What is asked
Rewrite the entries from the start through the line containing "pos(587,371)", requests included, and raise every click coordinate in the answers by 135.

Dataset
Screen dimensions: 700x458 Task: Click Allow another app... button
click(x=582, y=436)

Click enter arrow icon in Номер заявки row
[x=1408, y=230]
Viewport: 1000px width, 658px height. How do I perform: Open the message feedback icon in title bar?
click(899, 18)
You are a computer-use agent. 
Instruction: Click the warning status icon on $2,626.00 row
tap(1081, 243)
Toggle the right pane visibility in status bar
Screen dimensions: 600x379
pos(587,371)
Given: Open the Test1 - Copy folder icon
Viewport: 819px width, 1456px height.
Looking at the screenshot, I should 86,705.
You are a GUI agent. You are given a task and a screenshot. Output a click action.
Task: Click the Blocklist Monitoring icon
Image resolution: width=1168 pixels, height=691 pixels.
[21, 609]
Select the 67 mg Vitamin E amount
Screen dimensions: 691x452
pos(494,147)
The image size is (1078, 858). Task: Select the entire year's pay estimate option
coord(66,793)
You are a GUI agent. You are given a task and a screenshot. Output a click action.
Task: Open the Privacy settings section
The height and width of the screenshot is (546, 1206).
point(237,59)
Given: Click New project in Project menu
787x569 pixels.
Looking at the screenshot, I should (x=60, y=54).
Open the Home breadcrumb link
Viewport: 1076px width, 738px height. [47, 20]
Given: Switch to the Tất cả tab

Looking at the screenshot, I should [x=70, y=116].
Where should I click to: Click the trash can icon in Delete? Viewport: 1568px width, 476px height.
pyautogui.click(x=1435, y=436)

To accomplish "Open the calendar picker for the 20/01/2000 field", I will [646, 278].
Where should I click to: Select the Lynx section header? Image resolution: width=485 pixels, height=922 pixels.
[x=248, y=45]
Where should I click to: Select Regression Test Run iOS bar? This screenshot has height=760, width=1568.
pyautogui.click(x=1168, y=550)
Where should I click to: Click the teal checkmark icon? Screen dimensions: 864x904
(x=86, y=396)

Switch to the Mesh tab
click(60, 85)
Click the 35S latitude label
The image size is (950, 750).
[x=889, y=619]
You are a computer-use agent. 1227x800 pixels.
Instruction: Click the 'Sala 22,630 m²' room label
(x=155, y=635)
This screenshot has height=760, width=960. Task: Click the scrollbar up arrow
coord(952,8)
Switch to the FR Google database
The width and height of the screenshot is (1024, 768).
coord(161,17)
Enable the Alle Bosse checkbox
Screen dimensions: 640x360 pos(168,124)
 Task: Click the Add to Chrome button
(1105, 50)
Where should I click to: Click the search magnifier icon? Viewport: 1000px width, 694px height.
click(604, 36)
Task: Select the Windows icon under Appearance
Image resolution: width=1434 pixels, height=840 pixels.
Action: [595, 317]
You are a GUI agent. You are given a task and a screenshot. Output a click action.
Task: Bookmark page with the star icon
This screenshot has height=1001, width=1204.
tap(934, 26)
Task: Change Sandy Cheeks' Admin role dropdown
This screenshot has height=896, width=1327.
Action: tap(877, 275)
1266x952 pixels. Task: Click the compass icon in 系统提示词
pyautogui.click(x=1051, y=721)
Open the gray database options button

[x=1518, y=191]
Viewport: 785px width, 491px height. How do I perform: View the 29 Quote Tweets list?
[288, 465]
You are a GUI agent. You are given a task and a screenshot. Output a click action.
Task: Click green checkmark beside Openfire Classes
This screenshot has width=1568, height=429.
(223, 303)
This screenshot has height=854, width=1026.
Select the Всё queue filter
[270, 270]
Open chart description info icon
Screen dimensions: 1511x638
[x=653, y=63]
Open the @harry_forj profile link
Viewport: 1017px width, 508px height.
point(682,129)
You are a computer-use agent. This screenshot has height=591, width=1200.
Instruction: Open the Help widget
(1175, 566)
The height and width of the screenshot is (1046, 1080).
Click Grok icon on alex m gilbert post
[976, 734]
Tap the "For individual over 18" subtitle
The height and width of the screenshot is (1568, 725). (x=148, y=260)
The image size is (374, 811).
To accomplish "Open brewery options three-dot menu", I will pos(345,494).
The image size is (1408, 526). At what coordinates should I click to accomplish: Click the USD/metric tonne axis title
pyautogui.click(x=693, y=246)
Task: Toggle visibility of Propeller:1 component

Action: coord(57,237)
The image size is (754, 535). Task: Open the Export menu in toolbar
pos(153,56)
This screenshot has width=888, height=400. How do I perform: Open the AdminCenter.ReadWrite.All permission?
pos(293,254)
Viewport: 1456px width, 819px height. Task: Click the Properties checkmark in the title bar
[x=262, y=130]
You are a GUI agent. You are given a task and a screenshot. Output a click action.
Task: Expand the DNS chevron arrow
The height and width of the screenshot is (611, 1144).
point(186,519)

Full output
Screen dimensions: 700x458 Task: Click Allow another app... button
click(x=717, y=571)

Click enter arrow icon in Номер заявки row
[x=1543, y=365]
Viewport: 1000px width, 658px height. How do I perform: Open the message feedback icon in title bar?
click(1034, 153)
You are a computer-use agent. 
Instruction: Click the warning status icon on $2,626.00 row
tap(1216, 378)
Toggle the right pane visibility in status bar
Screen dimensions: 600x379
pos(722,506)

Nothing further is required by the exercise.